* [REQUIRED WORK]: Please reproduce each of the entries below exactly as they appear.

* [MATERIAL SHOWN]:
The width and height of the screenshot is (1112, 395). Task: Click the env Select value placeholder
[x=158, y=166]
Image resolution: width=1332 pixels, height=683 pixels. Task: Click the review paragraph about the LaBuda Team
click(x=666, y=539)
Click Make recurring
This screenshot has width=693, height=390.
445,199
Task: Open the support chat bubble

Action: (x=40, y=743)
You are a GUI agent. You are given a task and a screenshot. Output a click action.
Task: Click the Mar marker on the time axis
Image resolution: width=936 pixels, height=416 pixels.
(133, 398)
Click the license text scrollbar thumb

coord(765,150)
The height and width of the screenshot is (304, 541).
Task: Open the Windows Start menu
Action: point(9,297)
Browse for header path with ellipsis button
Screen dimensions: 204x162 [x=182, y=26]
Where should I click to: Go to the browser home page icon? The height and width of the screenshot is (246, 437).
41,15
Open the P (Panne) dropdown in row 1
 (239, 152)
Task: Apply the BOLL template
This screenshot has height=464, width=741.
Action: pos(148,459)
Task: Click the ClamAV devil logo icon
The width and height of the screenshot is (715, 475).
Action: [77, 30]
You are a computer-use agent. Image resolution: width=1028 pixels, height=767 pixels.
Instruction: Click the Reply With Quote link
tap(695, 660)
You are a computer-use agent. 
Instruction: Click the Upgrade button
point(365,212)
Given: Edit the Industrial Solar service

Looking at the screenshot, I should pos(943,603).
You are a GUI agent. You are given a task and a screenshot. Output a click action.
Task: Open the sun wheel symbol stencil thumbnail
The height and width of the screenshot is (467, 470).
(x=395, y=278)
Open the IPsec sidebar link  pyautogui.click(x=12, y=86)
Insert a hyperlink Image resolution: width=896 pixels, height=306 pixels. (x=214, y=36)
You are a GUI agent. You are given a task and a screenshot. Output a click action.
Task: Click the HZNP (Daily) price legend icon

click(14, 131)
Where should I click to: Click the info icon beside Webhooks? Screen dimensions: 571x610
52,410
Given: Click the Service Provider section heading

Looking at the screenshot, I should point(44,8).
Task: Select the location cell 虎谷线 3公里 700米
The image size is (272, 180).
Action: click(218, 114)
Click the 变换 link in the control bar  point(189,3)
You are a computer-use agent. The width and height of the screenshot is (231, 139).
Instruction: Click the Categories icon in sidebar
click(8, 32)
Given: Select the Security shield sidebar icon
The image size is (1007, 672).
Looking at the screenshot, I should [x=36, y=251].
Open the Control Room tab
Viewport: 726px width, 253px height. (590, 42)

* [EXPECTED ANSWER]:
The width and height of the screenshot is (1112, 395). Task: Click the env Select value placeholder
[x=158, y=166]
Image resolution: width=1332 pixels, height=683 pixels. Task: Click the review paragraph about the LaBuda Team
click(x=666, y=539)
Click Make recurring
This screenshot has width=693, height=390.
445,199
Task: Open the support chat bubble

Action: (x=40, y=743)
You are a GUI agent. You are given a task and a screenshot. Output a click action.
Task: Click the Mar marker on the time axis
Image resolution: width=936 pixels, height=416 pixels.
(133, 398)
Click the license text scrollbar thumb

coord(765,150)
The height and width of the screenshot is (304, 541).
Task: Open the Windows Start menu
Action: point(9,297)
Browse for header path with ellipsis button
Screen dimensions: 204x162 [x=182, y=26]
Where should I click to: Go to the browser home page icon? The height and width of the screenshot is (246, 437).
41,15
Open the P (Panne) dropdown in row 1
 (239, 152)
Task: Apply the BOLL template
This screenshot has height=464, width=741.
Action: pos(148,459)
Task: Click the ClamAV devil logo icon
The width and height of the screenshot is (715, 475).
Action: [77, 30]
You are a computer-use agent. Image resolution: width=1028 pixels, height=767 pixels.
Instruction: Click the Reply With Quote link
tap(695, 660)
You are a computer-use agent. 
Instruction: Click the Upgrade button
point(365,212)
Given: Edit the Industrial Solar service

Looking at the screenshot, I should pos(943,603).
You are a GUI agent. You are given a task and a screenshot. Output a click action.
Task: Open the sun wheel symbol stencil thumbnail
The height and width of the screenshot is (467, 470).
(x=395, y=278)
Open the IPsec sidebar link  pyautogui.click(x=12, y=86)
Insert a hyperlink Image resolution: width=896 pixels, height=306 pixels. (x=214, y=36)
You are a GUI agent. You are given a task and a screenshot. Output a click action.
Task: Click the HZNP (Daily) price legend icon

click(14, 131)
Where should I click to: Click the info icon beside Webhooks? Screen dimensions: 571x610
52,410
Given: Click the Service Provider section heading

Looking at the screenshot, I should point(44,8).
Task: Select the location cell 虎谷线 3公里 700米
The image size is (272, 180).
Action: click(218, 114)
Click the 变换 link in the control bar  point(189,3)
You are a computer-use agent. The width and height of the screenshot is (231, 139).
Instruction: Click the Categories icon in sidebar
click(8, 32)
Given: Select the Security shield sidebar icon
The image size is (1007, 672).
Looking at the screenshot, I should [x=36, y=251].
Open the Control Room tab
Viewport: 726px width, 253px height. (590, 42)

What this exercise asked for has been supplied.